今から13年ほど前でしょうか、クラシックバレエやダンスが趣味で、週3〜4回もレッスンに通うほど夢中になった時期がありました。  年に1回、芝にあるメルパルクホール東京という大きな舞台での発表会があり3年連続で参加しました。舞台袖で出番を待つ時の緊張感や、色とりどりのライトが当たる舞台で踊ることは今まで味わったことのない非日常空間でした。 

特にゲネプロと言って本番と同じように通し稽古をする時間は、発表会に出るものにとっての特権です。お客様に発表する前に一連の舞台の流れを客席から独占して見ることができるのですから。 

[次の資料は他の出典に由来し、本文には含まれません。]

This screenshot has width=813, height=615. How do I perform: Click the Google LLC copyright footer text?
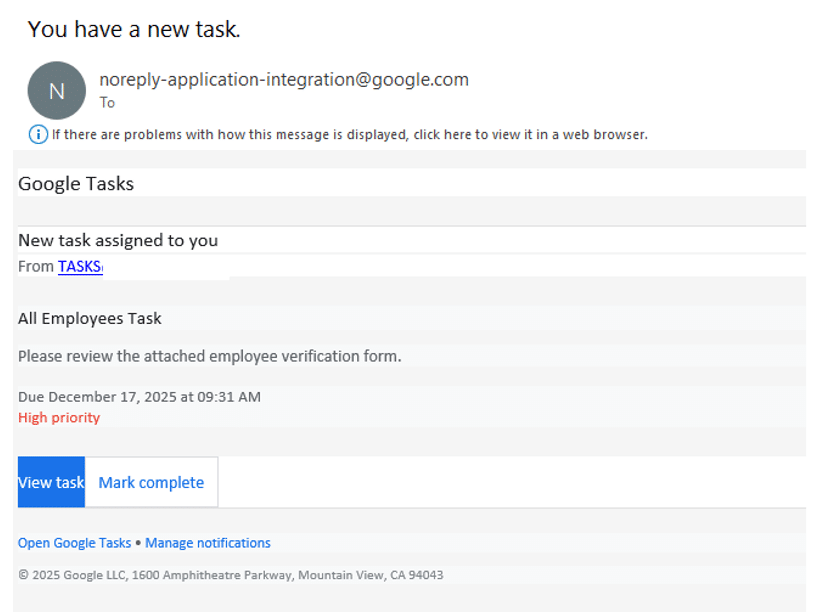(230, 575)
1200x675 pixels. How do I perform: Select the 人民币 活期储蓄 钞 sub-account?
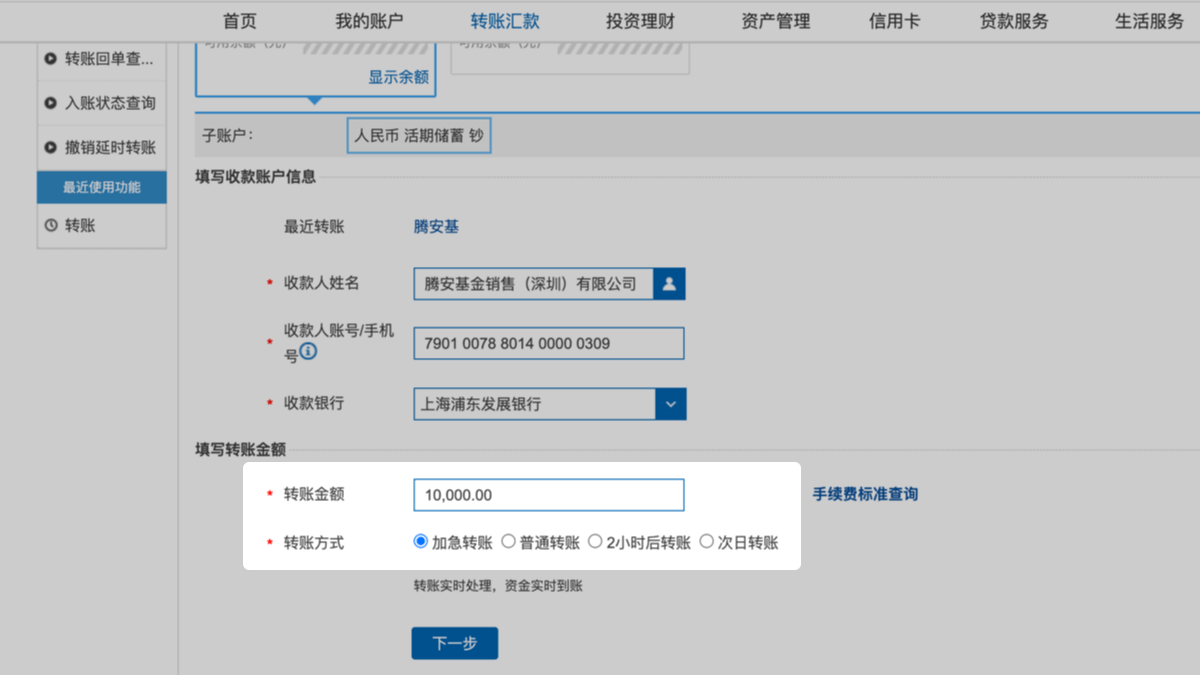click(419, 137)
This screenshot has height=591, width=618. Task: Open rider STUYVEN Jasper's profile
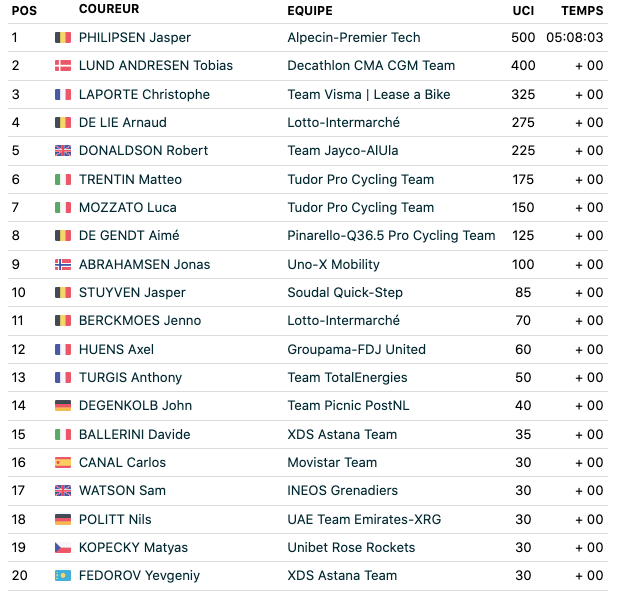pyautogui.click(x=132, y=293)
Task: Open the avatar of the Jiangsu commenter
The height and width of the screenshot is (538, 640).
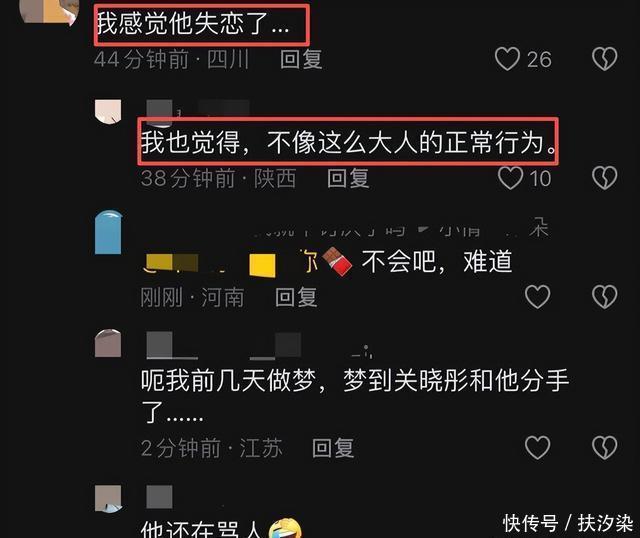Action: point(108,343)
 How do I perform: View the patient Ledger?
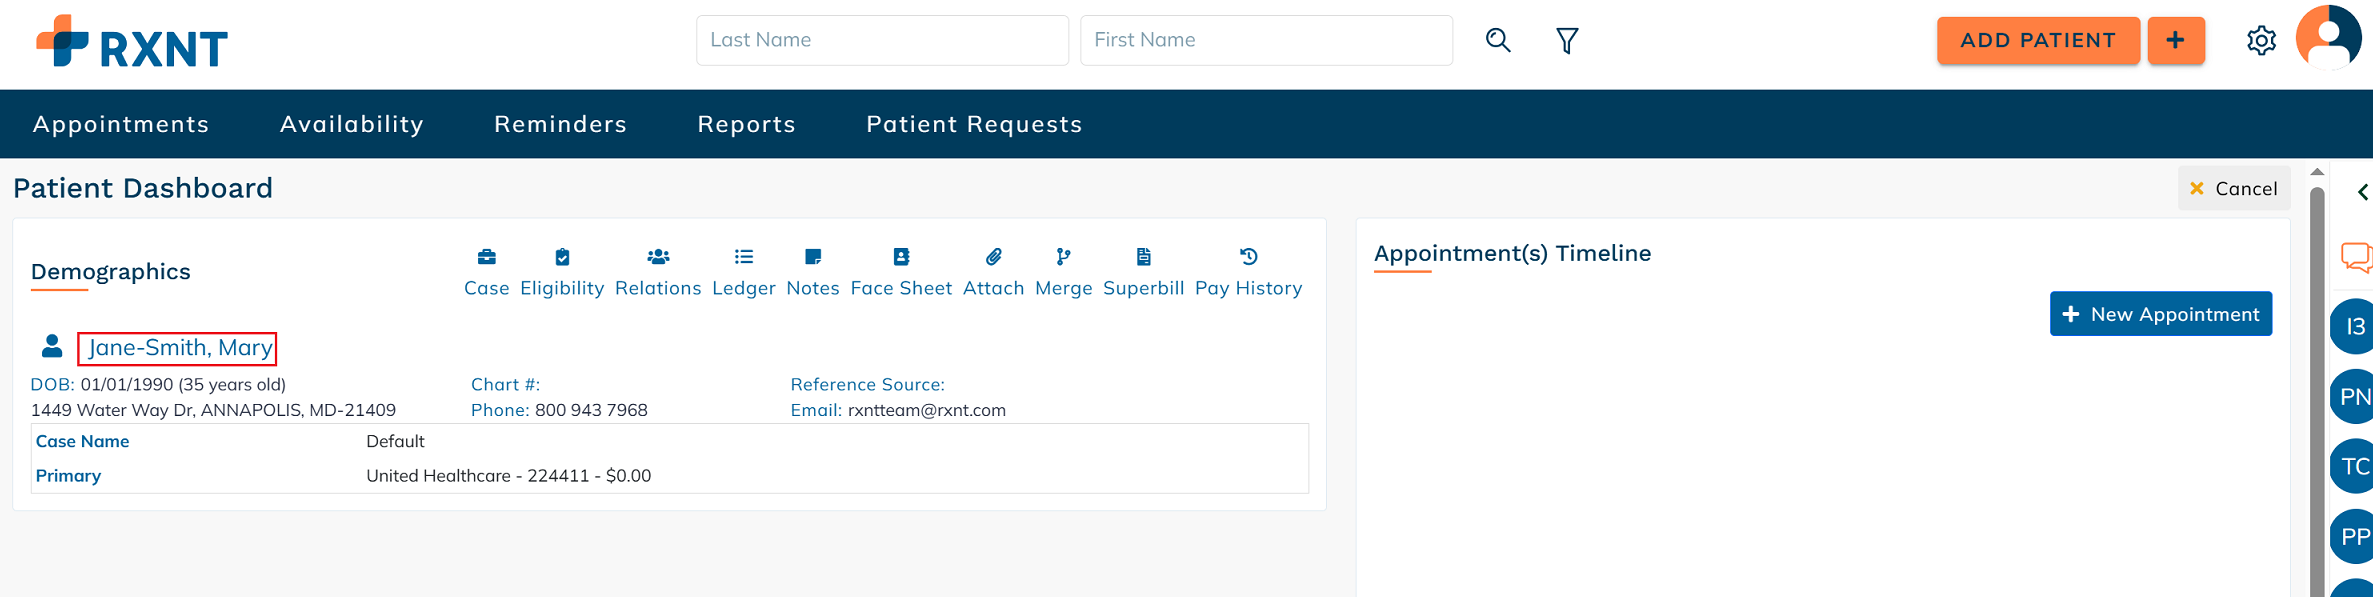744,258
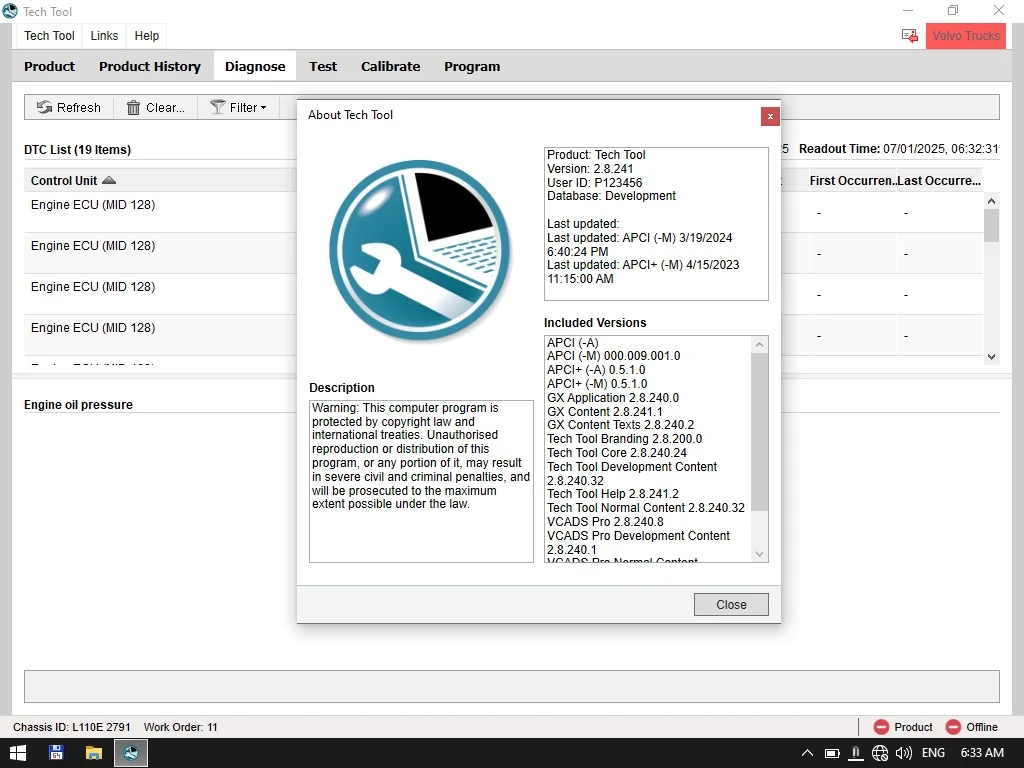Click the Windows Start button
This screenshot has width=1024, height=768.
click(x=18, y=753)
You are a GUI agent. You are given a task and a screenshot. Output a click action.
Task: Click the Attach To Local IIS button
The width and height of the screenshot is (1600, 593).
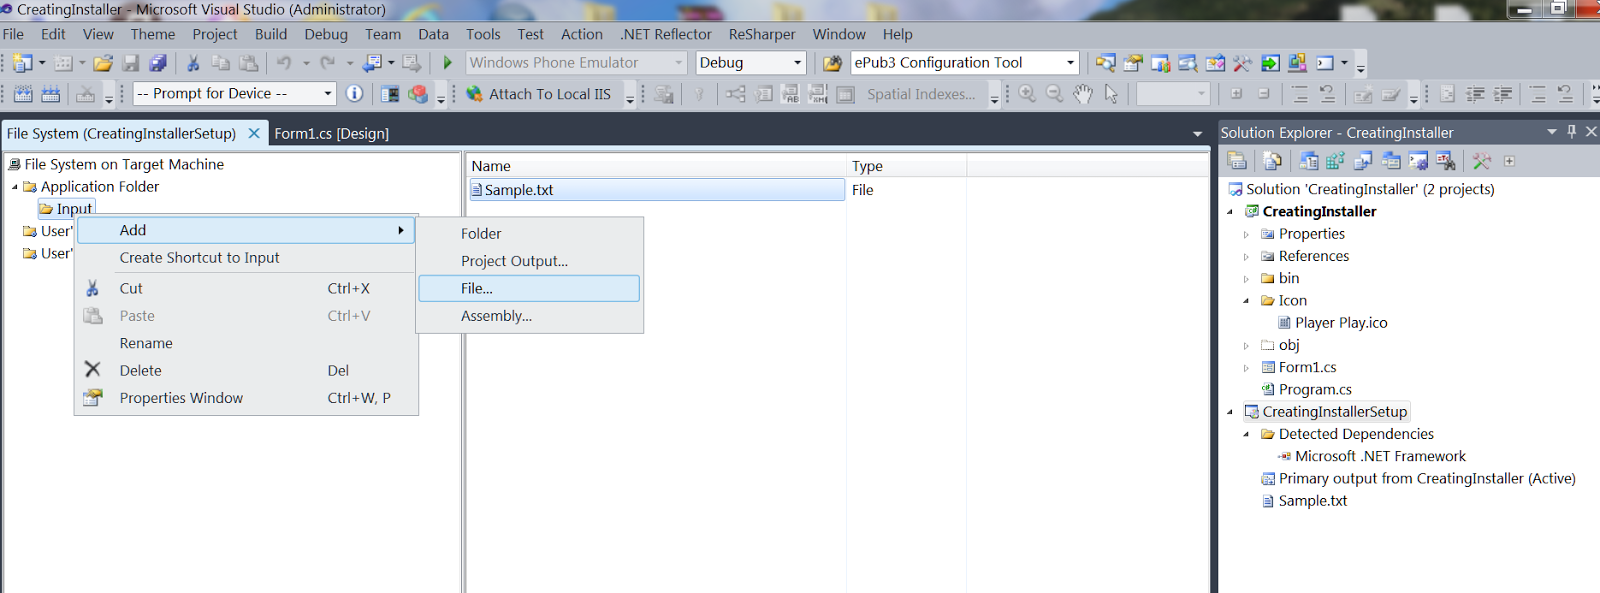click(x=538, y=94)
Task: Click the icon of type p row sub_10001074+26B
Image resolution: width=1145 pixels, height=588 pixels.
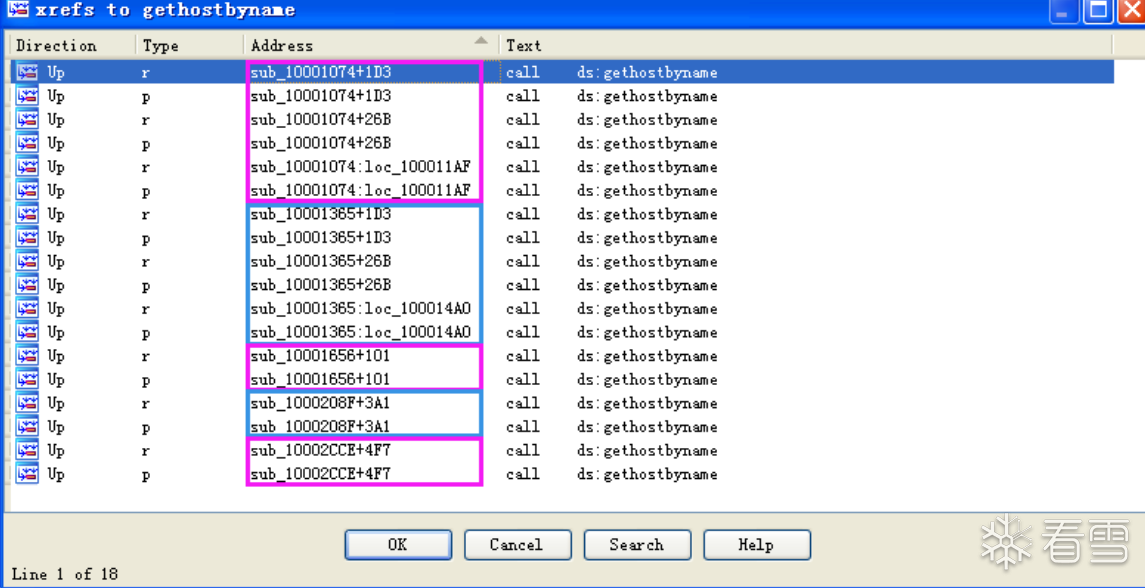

その中でも私が一番楽しみにしていたのは、プロの先生方の演目でした。
舞台の上で踊る先生たちの表情と、ライトの当たり方、色でがらっと変わり、まるで心の声が聞こえてくるように感じるのです。 

例えば喜びの表情の場合、客席に向かって斜め上に顔を上げ笑顔で、そこに白い順光のライトを当てることで喜びや前向きな気持ちを表現したり、一方で悲しみ、落胆した表情は顔の向きを舞台の床に落とし沈んだ表情で、そこに冷たい青色や寂しさを感じさせる柔らかい黄色のサイド光、逆光にすることで観客に踊り手の心の声が聞こえてくるような錯覚を感じさせます。このように表情と光ひとつで踊り手の表現にさらに深みを増してくるのです。 

体の動きで気持ちを表現するバレリーナのように、撮影するアングルや構図で気持ちを表現したいと思っています。斜め上に向かう被写体を少し見上げるような1枚は、まるでバレリーナが明るい未来を見つめるように、斜め下や地に視点を落とす1枚は、寂しげな表情をしながら落胆するときの感情をイメージするのです。

 

いつか30人の群舞から卒業しソロで踊れたらいいなあ、という夢は儚く消えましたが、その代わりに13年前に見た「光と表情で想いを伝える」先生たちの踊りを見て感動したことが、現在の私に大きな経験値となっていることは間違いないでしょう。個展で発表できるようになった今、違った場所で、違った表現方法で夢を叶えられたこと、そして直接的には写真に関係のなさそうな経験が私の写真表現につながり、拡がりを持たせてくれていることを今、実感しています。